**Text excerpt**
The Bakken Gears Up For Its Second Decade

Nov 10, 2017

Pumpjacks extract oil in the Bakken.
Credit Amy Sisk / Inside Energy

A decade into North Dakota’s shale fracking boom, the state consistently produces one million barrels of oil per day -- and officials here are looking to boost that number.

North Dakota is the nation’s second-biggest oil producer behind only Texas. This rural state has become a huge player not just on the national oil scene, but globally as well.

The governor here is dreaming even bigger: he wants to double North Dakota’s daily oil production.

To understand what it will take to get to the next million, it’s important to know how the Bakken oil patch evolved to arrive at today’s production levels.

Excitement Builds With Fracking

Gov. Doug Burgum set the goal this summer of producing 2 million barrels per day.

It’s his deputy, Lt. Gov. Brent Sanford, who has a first-hand perspective on this subject.

Before his current job, Brent Sanford was the mayor of Watford City, a small town at the epicenter of the state’s oil activity.

Back around 2004 he noticed something interesting.

“There was a buzz, and there hadn’t been a buzz in the air for 15 years,” he says. “It was pretty depressing after the second oil boom had gone away in the late ’80s.”

At the time, oil companies were trying out new technology across the border in Montana. Not only were they drilling deep into the earth, but they were turning the drill horizontally through shale rock. They sent a mixture of water, chemicals and sand into the well at a high pressure to perforate that rock and release the oil.

**Dataset content**
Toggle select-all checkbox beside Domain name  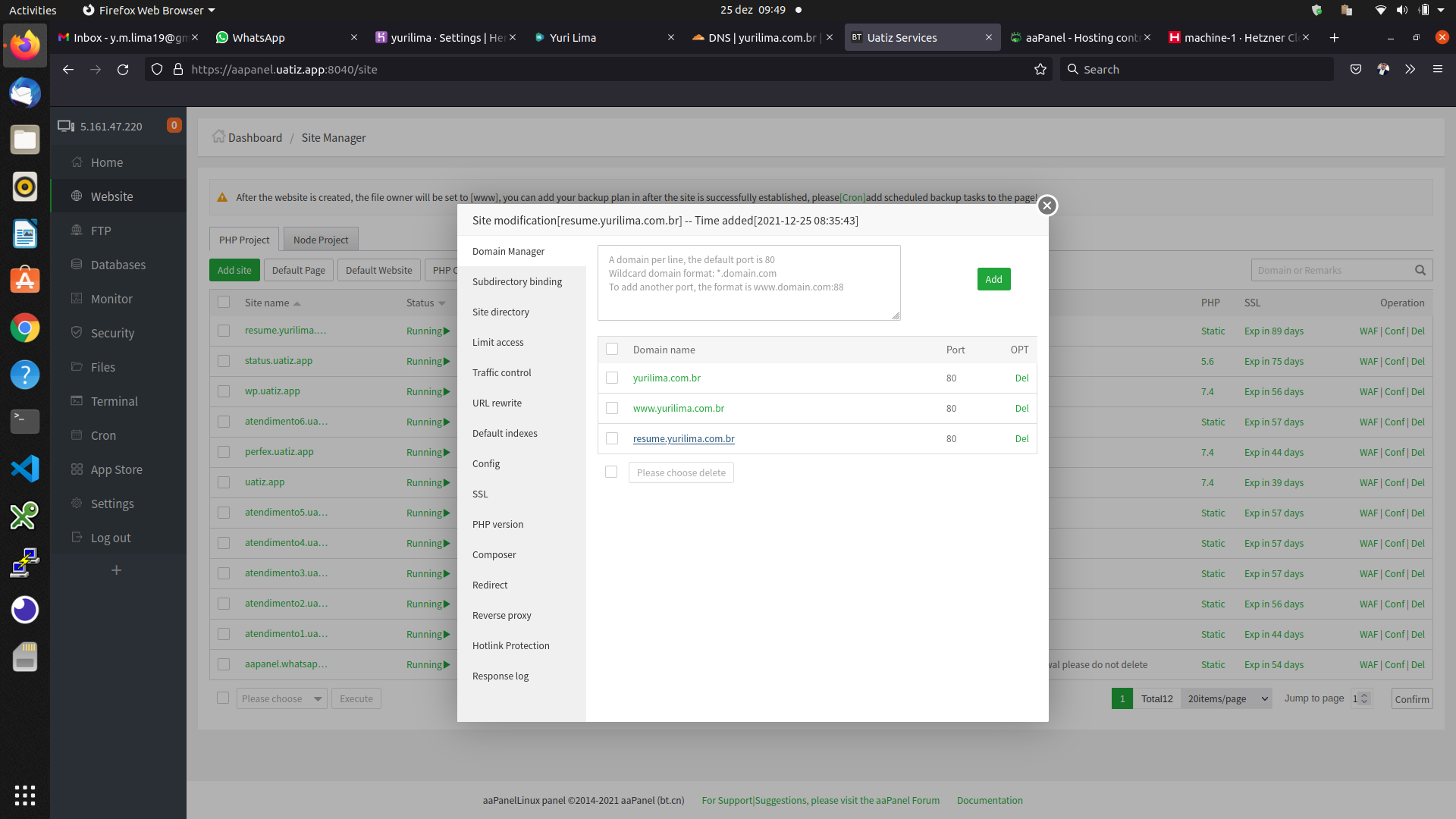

**Exercise details**
How would you say this sentence from the article on the Bakken oil patch in Spanish: "North Dakota is the nation’s second-biggest oil producer behind only Texas."

**Right answer**
Dakota del Norte es el segundo mayor productor de petróleo del país, solo por detrás de Texas.